Who Should Be Screened
The U.S. Preventive Services Task Force recommends a one-time screening ultrasound for men aged 65 to 75 who have ever smoked. This is a B-level recommendation, meaning there’s high confidence the benefit outweighs the harms. Smoking is the strongest risk factor for AAA, and men develop aneurysms far more often than women.
Medicare covers this screening if you get a referral from your doctor and meet specific criteria: either you have a family history of AAA, or you’re a man between 65 and 75 who has smoked at least 100 cigarettes in your lifetime. The screening is available as part of the “Welcome to Medicare” preventive visit, so it’s a one-time benefit early in your Medicare coverage.
For women, the evidence is less clear. The USPSTF currently finds insufficient evidence to recommend routine screening in women who have smoked, though individual doctors may recommend it based on personal risk factors like family history.
Conditions That Mimic AAA Symptoms
When an aneurysm does cause symptoms, typically deep abdominal or back pain, it can look a lot like other conditions. The most common mimics include kidney stones (which cause similar flank pain), peptic ulcers, diverticulitis, reduced blood flow to the intestines, kidney infections, and even heart attacks. A leaking or ruptured AAA is a life-threatening emergency that can be misdiagnosed if imaging isn’t done quickly, because the pain pattern overlaps with so many other abdominal and back conditions.

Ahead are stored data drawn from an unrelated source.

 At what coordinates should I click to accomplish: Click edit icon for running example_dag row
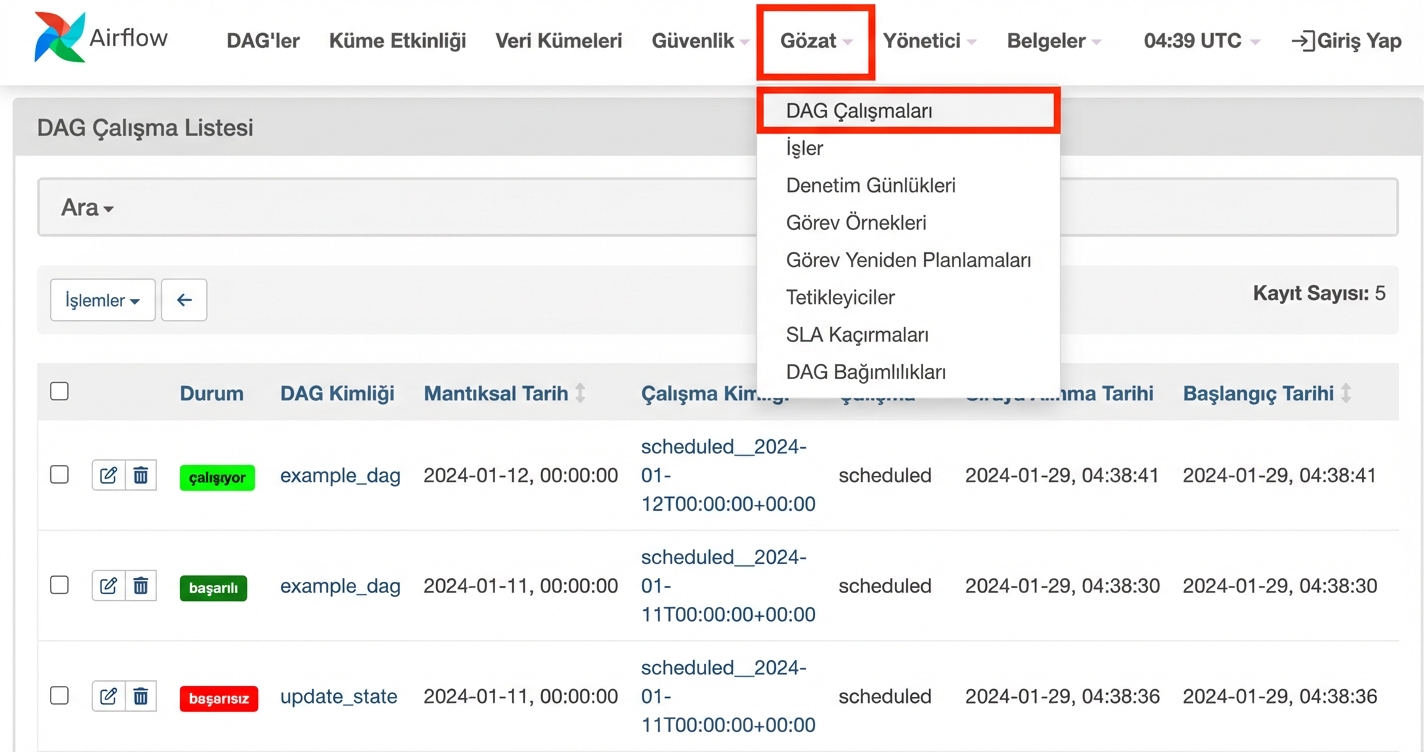(108, 475)
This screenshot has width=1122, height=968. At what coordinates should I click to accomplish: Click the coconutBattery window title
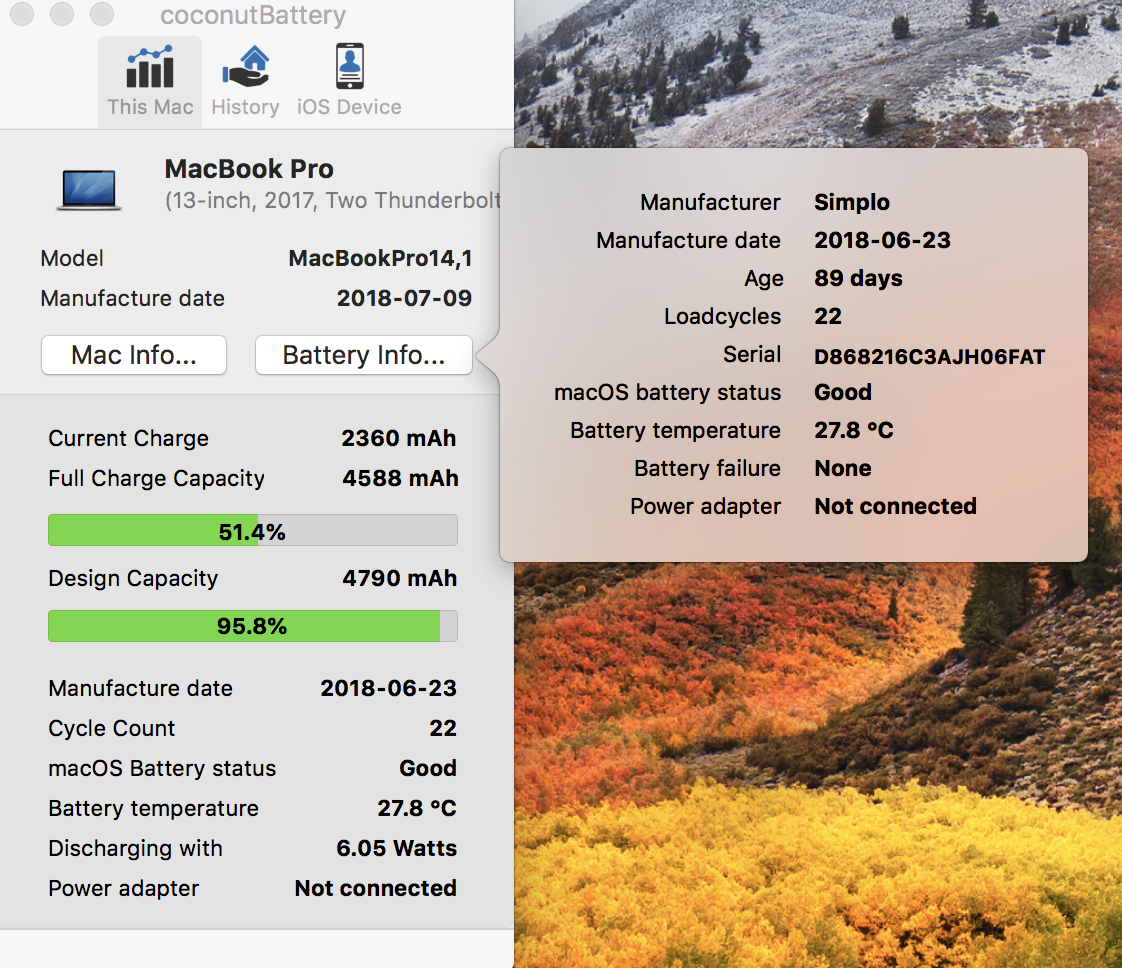253,16
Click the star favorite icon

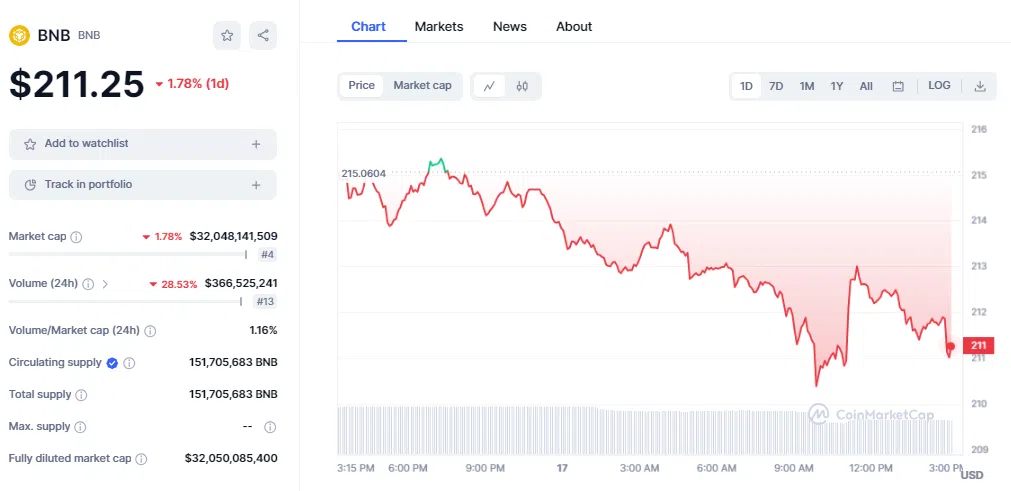pyautogui.click(x=227, y=36)
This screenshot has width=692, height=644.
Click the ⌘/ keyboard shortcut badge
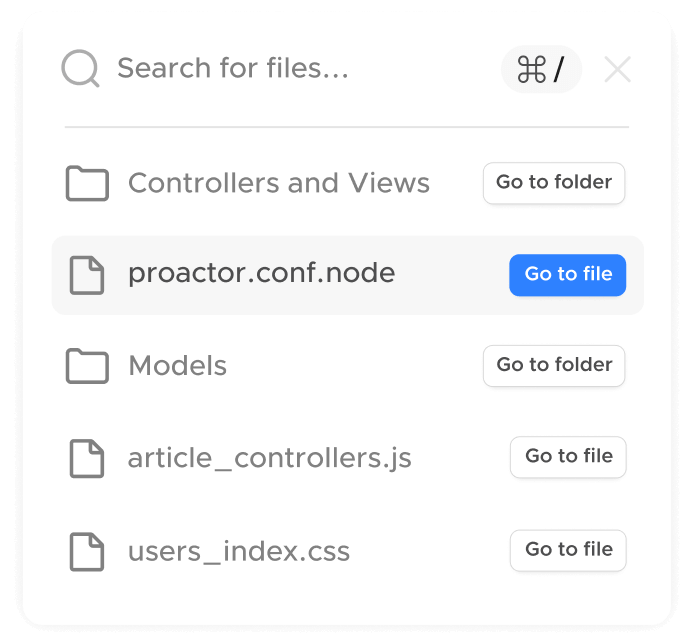541,70
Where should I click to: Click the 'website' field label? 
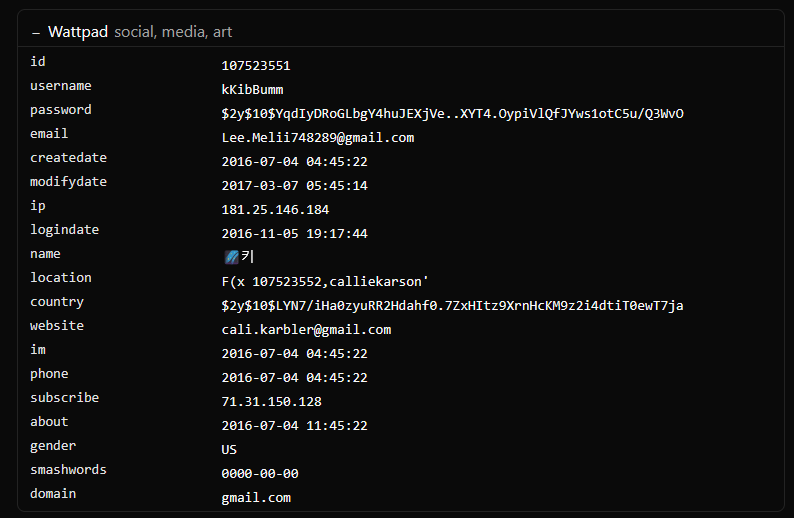pyautogui.click(x=57, y=326)
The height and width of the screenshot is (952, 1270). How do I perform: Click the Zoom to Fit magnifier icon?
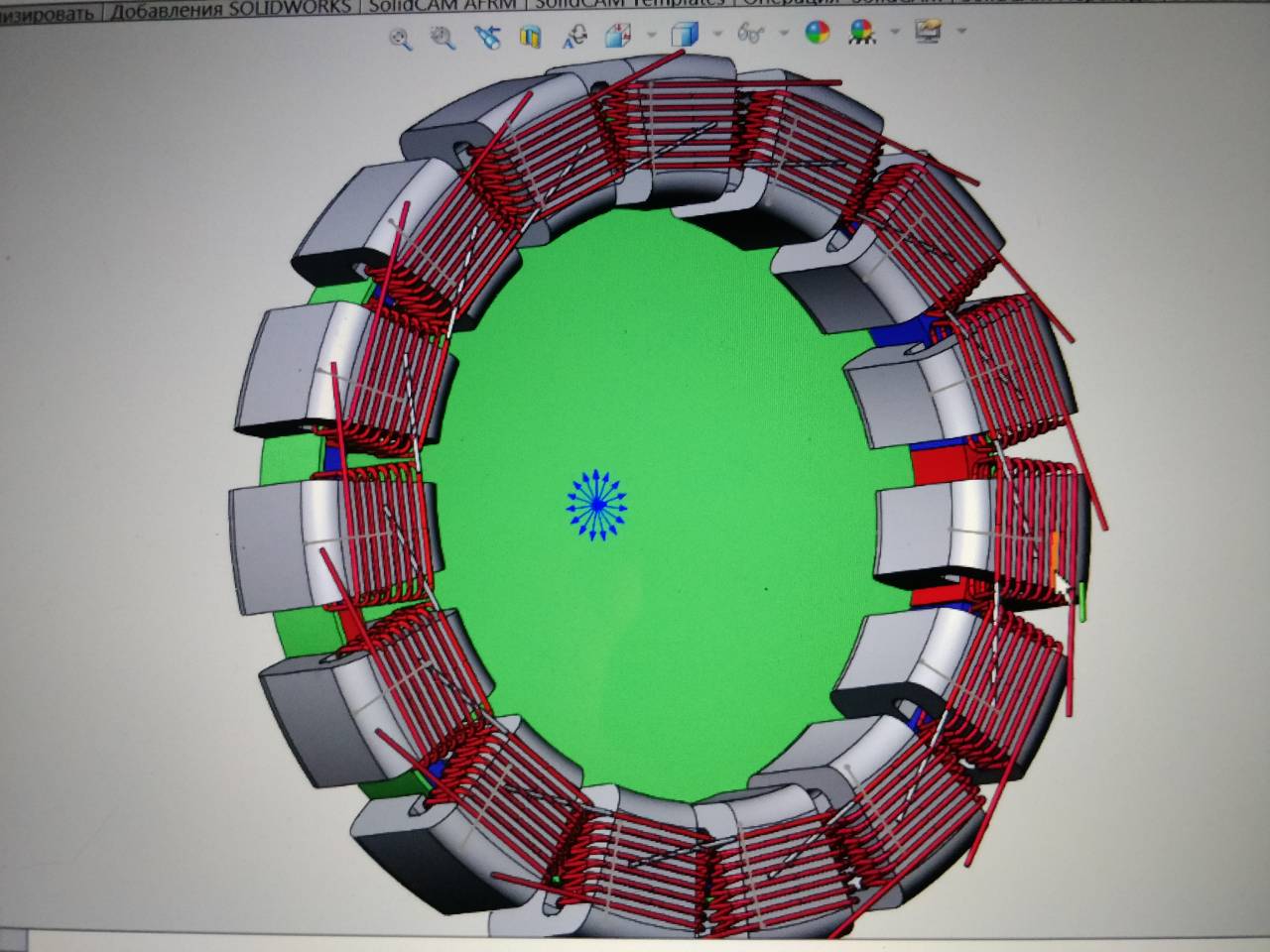point(401,39)
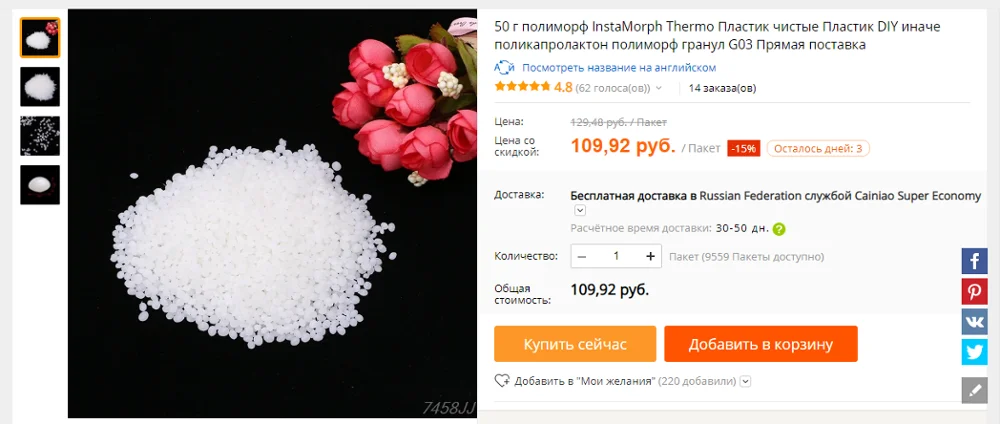The width and height of the screenshot is (1000, 424).
Task: Select first thumbnail with flowers
Action: pyautogui.click(x=40, y=38)
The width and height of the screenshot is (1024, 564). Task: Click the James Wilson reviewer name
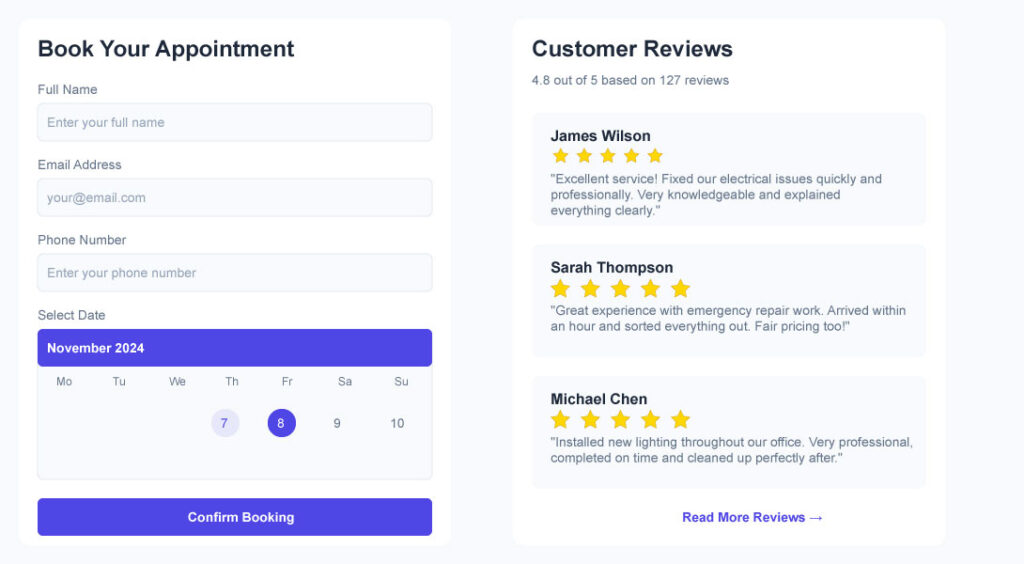point(600,136)
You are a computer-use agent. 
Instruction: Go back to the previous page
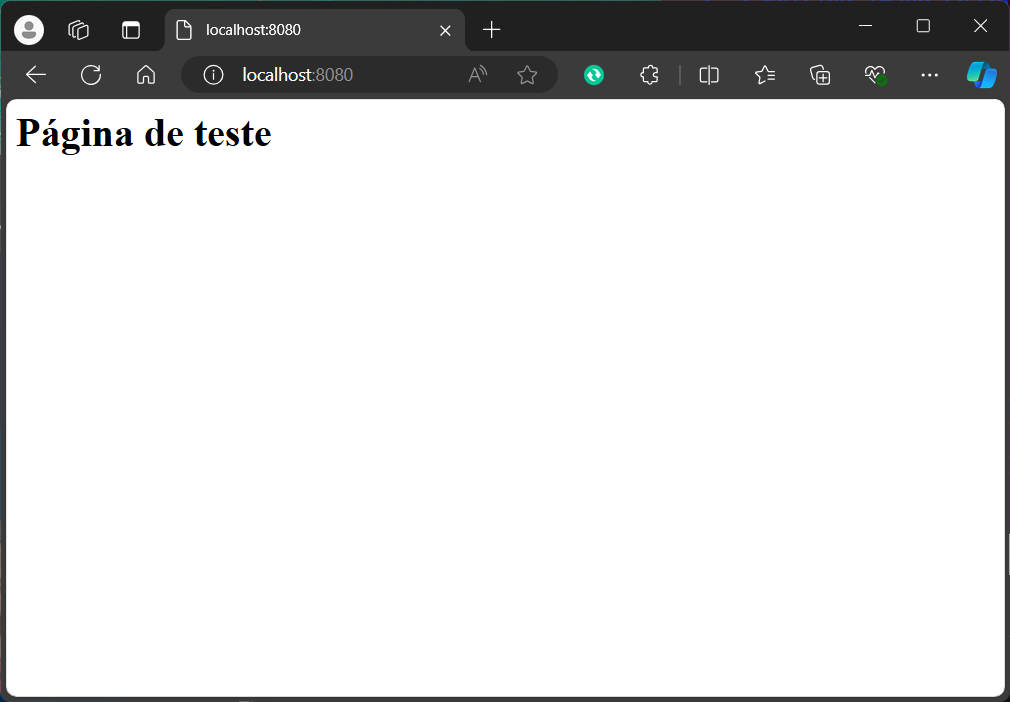pyautogui.click(x=36, y=75)
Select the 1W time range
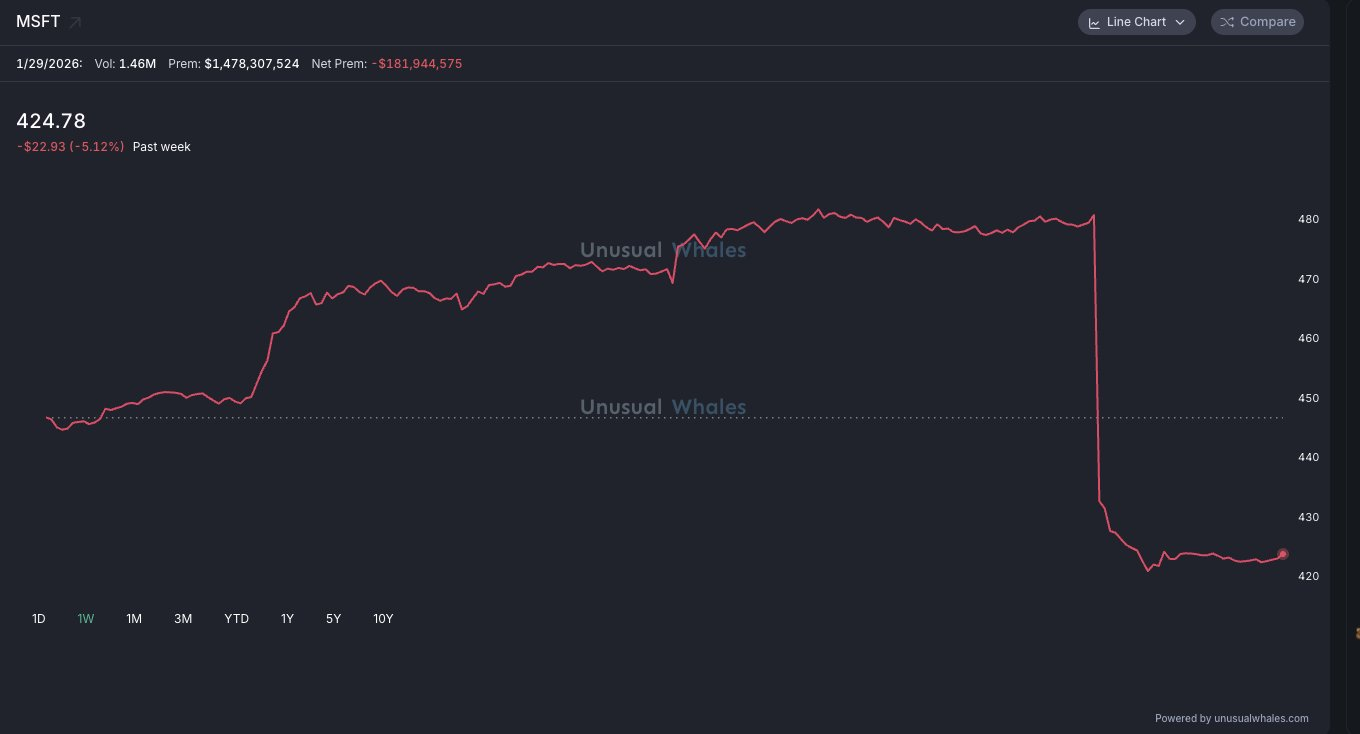This screenshot has height=734, width=1360. pos(86,619)
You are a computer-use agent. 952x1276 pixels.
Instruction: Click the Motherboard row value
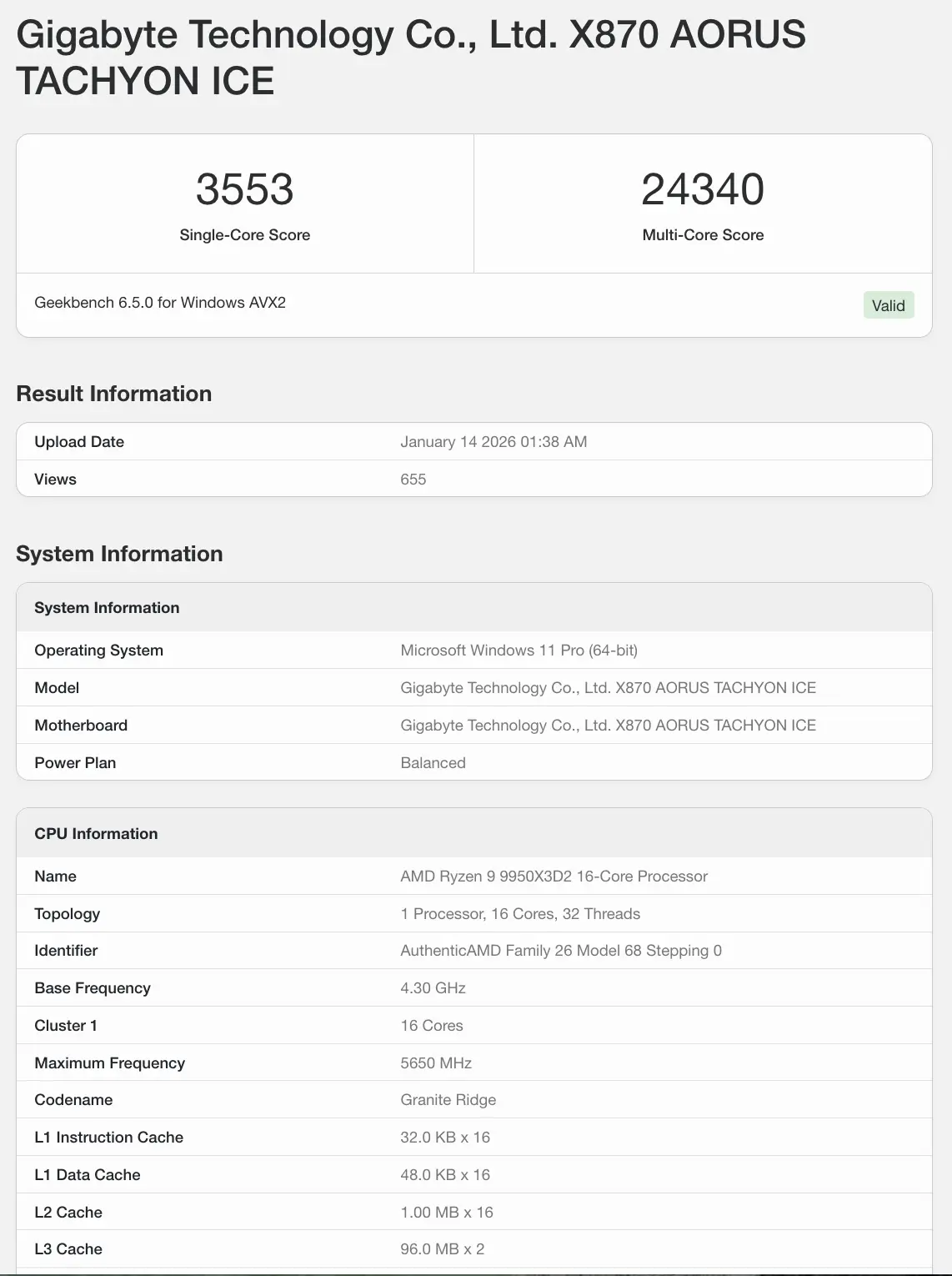(608, 726)
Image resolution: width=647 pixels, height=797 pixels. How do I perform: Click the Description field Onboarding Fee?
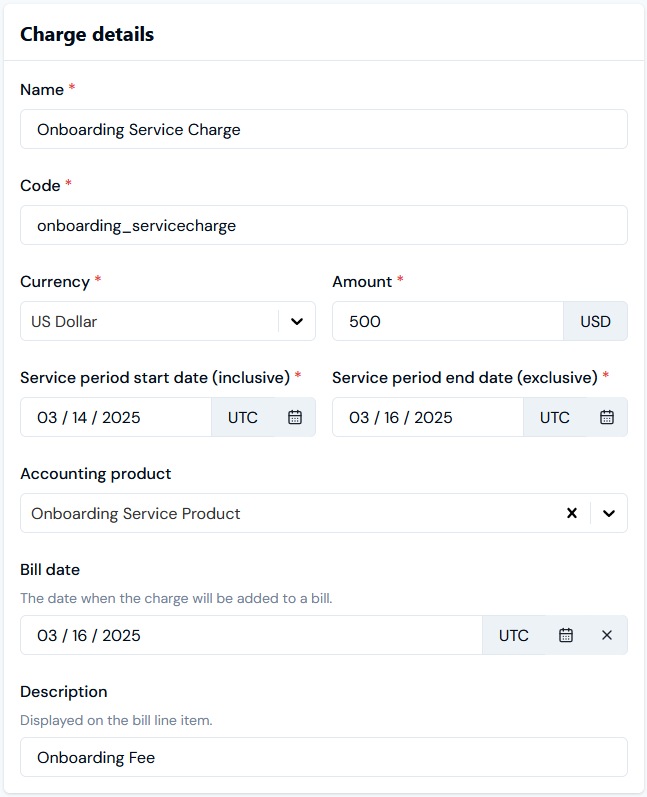324,757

Monitoring After Diagnosis
If you’re diagnosed with a small AAA, the aneurysm won’t necessarily need repair right away. Instead, your doctor will set up a schedule of repeat ultrasounds to track growth. Current guidelines from the Society for Vascular Surgery recommend surveillance every three years for aneurysms between 3.0 and 3.9 cm, and annually for aneurysms between 4.0 and 4.9 cm. A large retrospective review of over 1,500 patients confirmed that these intervals are safe, with a low rate of complications in small aneurysms between scans.
Once an aneurysm reaches 5.0 to 5.5 cm, or if it’s growing faster than about 0.5 cm per year, the conversation shifts toward repair. At that point, CT angiography replaces ultrasound as the primary imaging tool to plan the procedure. The transition from “watch and wait” to active intervention is guided entirely by what those repeat measurements show.